Former MemberFormer Member Posts: 1,876,323 The Mix Honorary Guru
edited March 27 in Work & Study
Have to make a decision soon, dont suppose any one can help, to give me some insight or someone who has been to Essex uni can tell me what its like.

any help greatly appreaciated.
Post edited by JustV on

Comments

  • Former MemberFormer Member Posts: 1,876,323 The Mix Honorary Guru
    I posted this a week or so ago. Hope it's useful for you.


    As someone who lived ten minutes walk from the Essex University campus for 15 years I think I'm in a prime position to actually answer this.
    The campus itself is around half and hour away from the town centre. Taxis are quite expensive and the public transport is terrible. Besides the town centre in Colchester is pretty damn awful.

    Anyway . . . . .

    The Campus
    Small but perfectly formed. A few of the older buildings are disgusting examples of dodgy sixties architecture - big grey towers etc, but the newer accommodation is good. The grounds are great with lakes, trees, lots of grass etc (if you like that sort of thing). The campus is completely self contained with everything you could want on site. That means that you never actually have to leave the campus, should you so wish.

    The campus has a larger than normal proportion of overseas students. This is mainly because of the poor reputation of the county of Essex in general and Colchester specifically amongst people in the UK. The result of this is that it’s busy most of the year as people don’t go home for vacations (apart from the summer).

    For a small uni the nightlife on campus is quite good. A large number of people from other unis coming home for holidays choose to go there rather than the town. All the usual range of bars, clubs and restaurants can be found on site, but as the uni is small the number of these is not particularly high.

    The Town
    Colchester, like so many other towns, suffers from serious 'small town syndrome'. Okay - so it does have a big castle, but that’s no excuse for people thinking it is anything other than a complete backwater.
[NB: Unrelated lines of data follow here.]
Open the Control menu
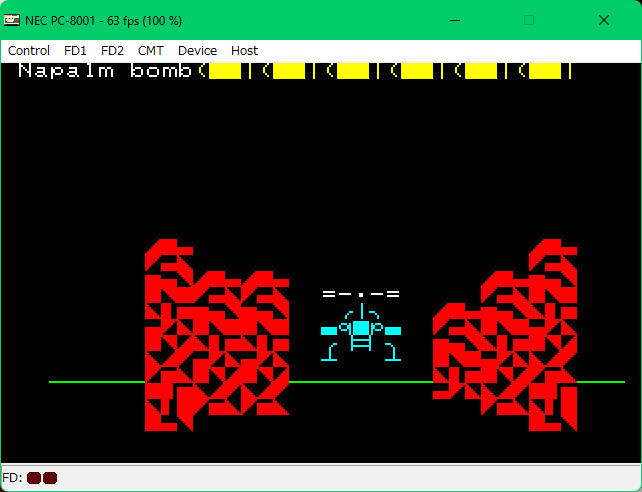The height and width of the screenshot is (492, 642). click(29, 50)
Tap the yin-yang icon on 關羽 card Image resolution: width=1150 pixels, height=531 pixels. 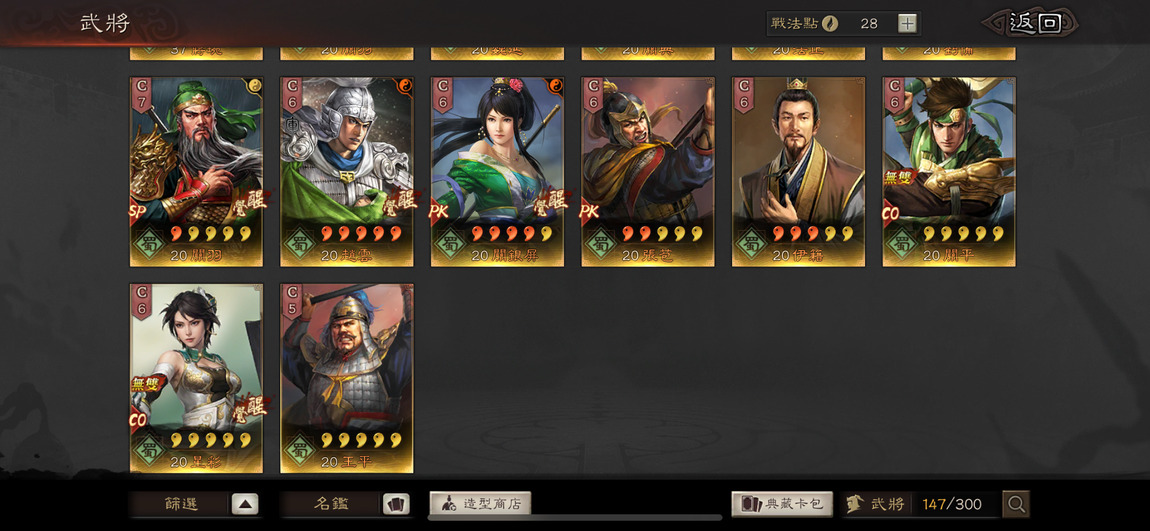pos(254,84)

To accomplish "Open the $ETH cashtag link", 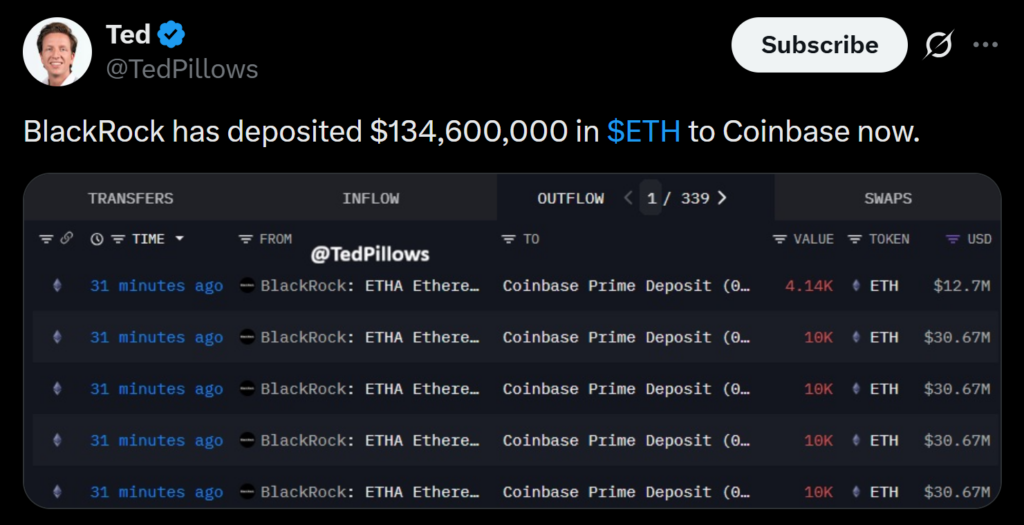I will coord(643,131).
Examples of small town attitudes include institutionalised racism and homophobia, not to mention a distrust of students and outsiders in general. (An ethnic minority is defined as someone from Chelmsford)
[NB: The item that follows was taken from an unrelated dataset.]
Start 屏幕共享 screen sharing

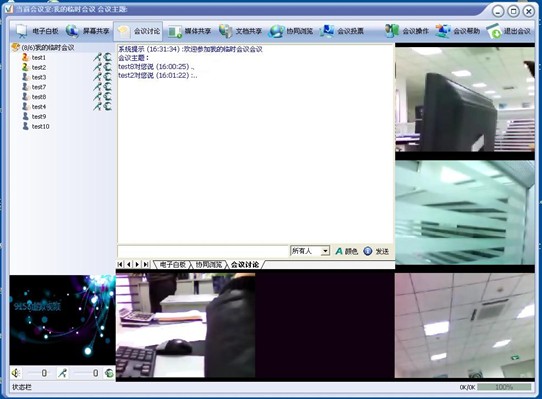click(87, 31)
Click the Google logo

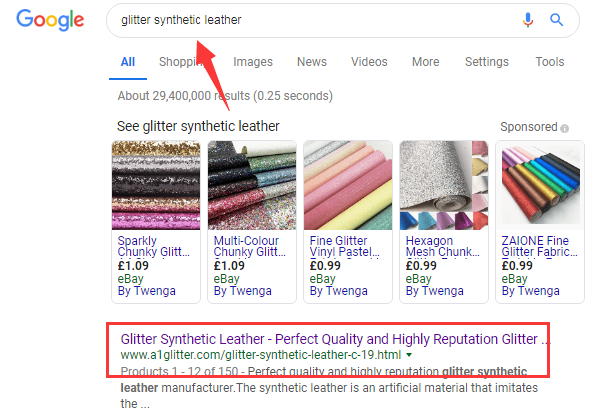50,20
    Anyone who has been in the least bit successful moves away as soon as they can (yours truly included). The result of this is that the town centre on most nights of the week is mostly filled with brain-dead Gary Ravers looking for a fight or brain-dead Squaddies looking for a fight. ‘Cruising’ in a souped up XR3i is very popular.

    The two or three clubs are exactly as you’d expect. Filled with everyone from little kids to old grannies. Dress codes are, without exception, very tight: no jeans, no trainers, no tops without collars. End result - everyone looks exactly the same. The music is your standard commercial dance shit played by a forty year old balding DJ wearing a Hawaiian shirt because he’s so CRAAAAAZY! Lots of speaking over music with shouts such as ‘Oi Oi!’ and the obligatory ‘Put your hands in the air!’. You get the idea? I would not recommend going to a club in Colchester to anyone. Full stop.

    Some of the local bars are okay - but they always get horrendously busy very early on in the evening. Most have now adopted a similarly ridiculous dress code to the clubs.

    So in summary. . . . . .
    The campus looks really bad but is actually quite good if you don’t mind it being so small.
    The town has nothing to commend it - other than the world’s largest Norman castle.

    You might be interested in the following line from Colchester’s finest export, Blur. It’s from their song Coffee and TV and is widely regarded as a comment on Colchester.
    ‘Do you go to the country? It isn’t very far. People there will try to hurt you, because of who you are.’

    But then what do I know? I wasn’t born in Colchester and felt that I never really fit in. But then I could both read and write, and my parents weren’t brother and sister - so I was always going to stand out.